::: Extract
And my mom was in love with that.
Patricia's family knew they were lucky
to get the house on Baxter Street.
Okay, this is the American dream, right?
It's 1976 and we're buying a house with a yard,
and my mother even had him put in a white picket fence.
Oh, wow.
They bought it for $51,000
at a time when home prices in California
were just exploding.
By 1978, the average price of a single-family home
was around $70,000.
Two years later, it had already jumped to about $100,000.
By the 1990s, Patricia was an adult,
and she's married with her own family.
And she and her husband decided they wanted to buy a house
in the same neighborhood in Claremont.
We were trying to look for a house in that neighborhood,
and one of the houses it was selling was $117,000.
And we were like, $117,000?
That's a little bit outside of our price range.
At the time, it was a little too expensive for them.
So they came up with a plan.
They'd move out of state and live in a trailer for a few years,
just like Patricia's parents did.
And this would allow them to save enough money
so they could eventually move back to California and get a house.
We go to Pennsylvania.
While we're there for two years, the price on that $117,000 house
goes up to $162,000. But no matter how much money they saved, their savings just couldn't
keep pace with how home prices were rising in California. So you're basically moving around
the country to some extent to sort of try to get back to the California dream. Yes, exactly.
We were young and that's what we were trying to do.
So what was initially meant to be just a few years living out of state basically turns
into decades.
And at every juncture, she's really just sort of working towards this idea of owning a single
family home like her parents did.
Eventually, she ends up back in San Diego.
But it's not because she finally saved up
enough money for a house.
It's because her dad got sick.
My father lived there until the day he died,
which was in November of 2019.
When Patricia's father died,
she inherited 5120 Baxter Street.
And at first, it seemed like
a bittersweet blessing.
She could keep the home and the family.
But by this point...
The house is starting to have some problems. The roof keep the home and the family. But by this point, the house is starting
to have some problems, like the roof needed to be redone completely. The house is 60 years old.
It's worn down a little bit, and Patricia didn't have enough money to repair it and make it livable.
My children, I had three of them, they would not have been able to financially get independent and
purchase their own home.
And as she looked around, she could see that the cost of living in California is now way
beyond what it was when she first left.
We looked at every possible outcome, and we were like, given the condition of the problem...
And so she realized, as much as she wanted to stay in Claremont, as much as this had
been her goal, this thing she'd been working for pretty much her whole life. The other option is we sell the house. We sold it for about $700,000.
::::::
::: Stored data
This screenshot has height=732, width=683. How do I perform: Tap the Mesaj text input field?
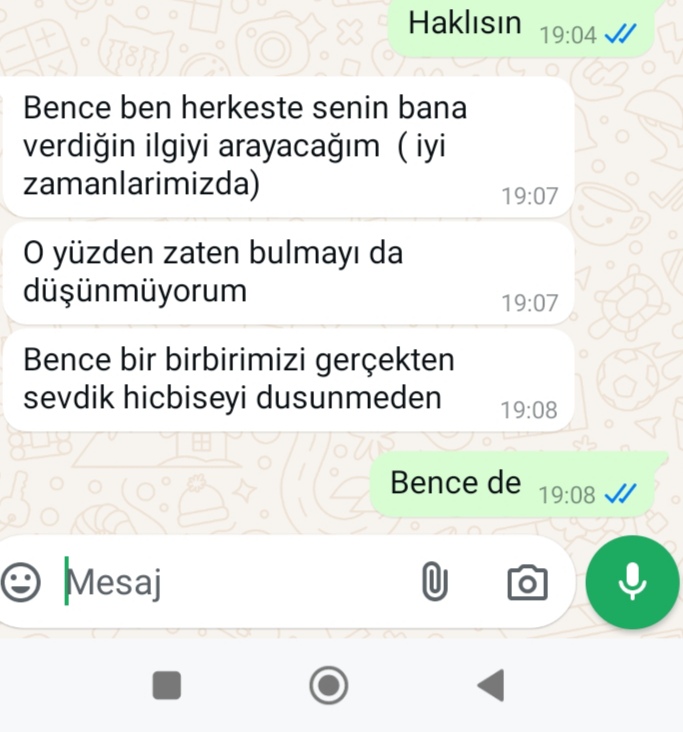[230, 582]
::::::
::: Stored data
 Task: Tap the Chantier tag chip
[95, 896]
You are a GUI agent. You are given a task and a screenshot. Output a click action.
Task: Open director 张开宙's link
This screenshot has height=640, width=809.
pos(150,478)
::::::
_Problem to solve:_
Using the transcript about the Baxter Street house, answer:
1. What price did Patricia's family pay for the house in 1976?
2. In what month and year did Patricia's father die?
3. For about how much was the house sold?
The records can be set aside here.

_Written reply:_
1. $51,000
2. November 2019
3. About $700,000